Oliver Twist is one of the author’s best known creations. But for Nicholas Blincoe, the story is much closer to home. He reveals an astonishing family history

For almost my entire life, I’ve known there’s a connection between my family and Oliver Twist. There’s little chance I could forget it. Charles Dickens’s story has exploded into an Oliver multimedia universe, with as many as a hundred screen adaptations, the brilliant Lionel Bart musical, two current TV shows based on the frenmity of Fagin and the Artful Dodger, and an Audible dramatisation starring Brian Cox and Daniel Kaluuya.

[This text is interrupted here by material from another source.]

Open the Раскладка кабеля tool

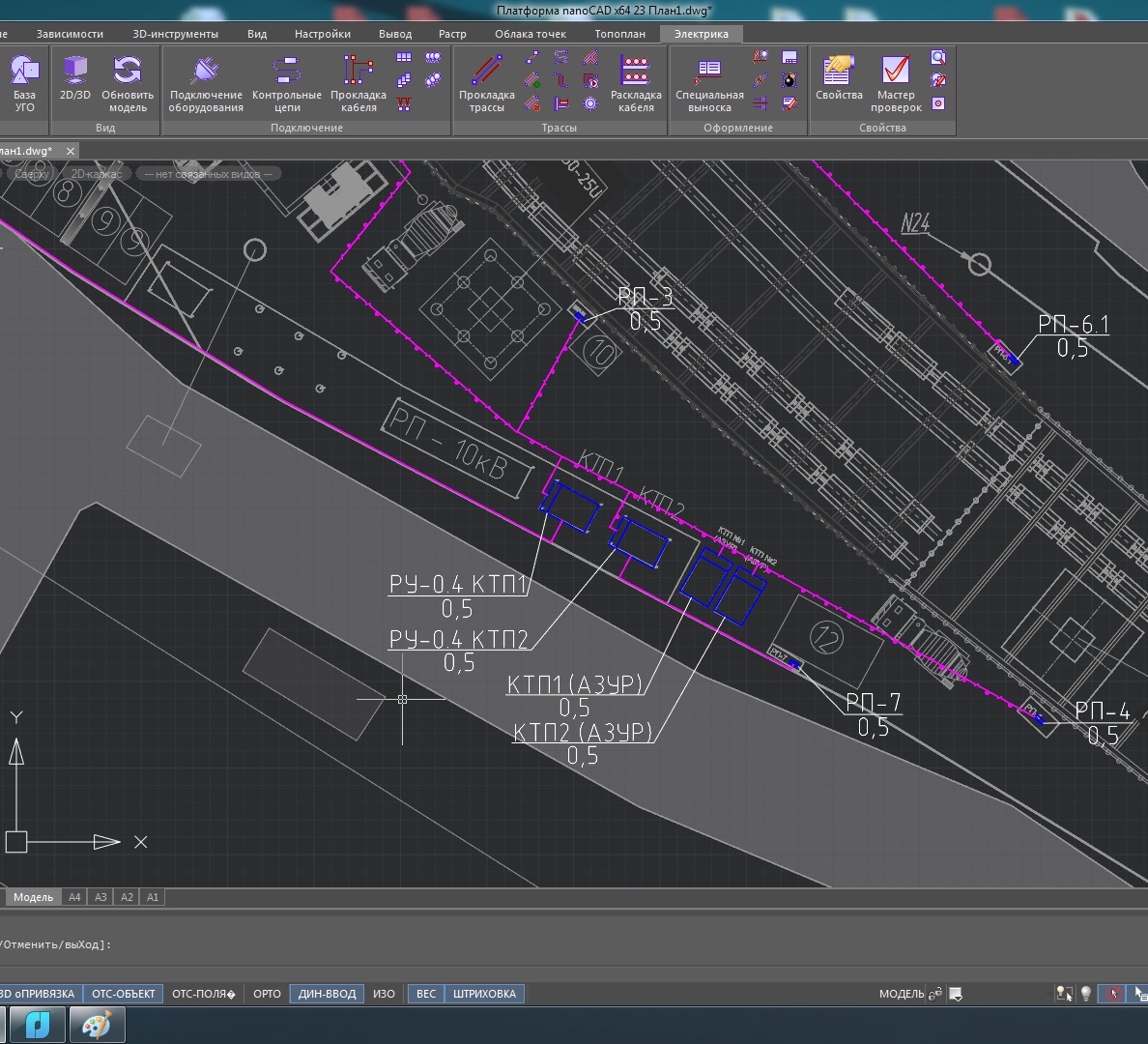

I remember one Easter Sunday we were watching Oliver! on TV when my father snapped out of his post-lunch stupor to announce: “Oliver Twist was a Blincoe. He’s my great-great-grandfather.” The original Robert Blincoe was a foundling, abandoned in London’s St Pancras district in around 1792. He spent his early years in the care of the parish, entering the workhouse at four years old. By seven, he was one of 30 “parish apprentices” contracted to work in a Nottinghamshire cotton mill without pay until the age of 21. London’s parish councils shipped thousands of pauper children north between the 1790s and 1830s, but little was known of their lives until Robert’s memoir. His account of brutality, sadism, sexual abuse and starvation became a national sensation, running to five editions between 1828 and 1833.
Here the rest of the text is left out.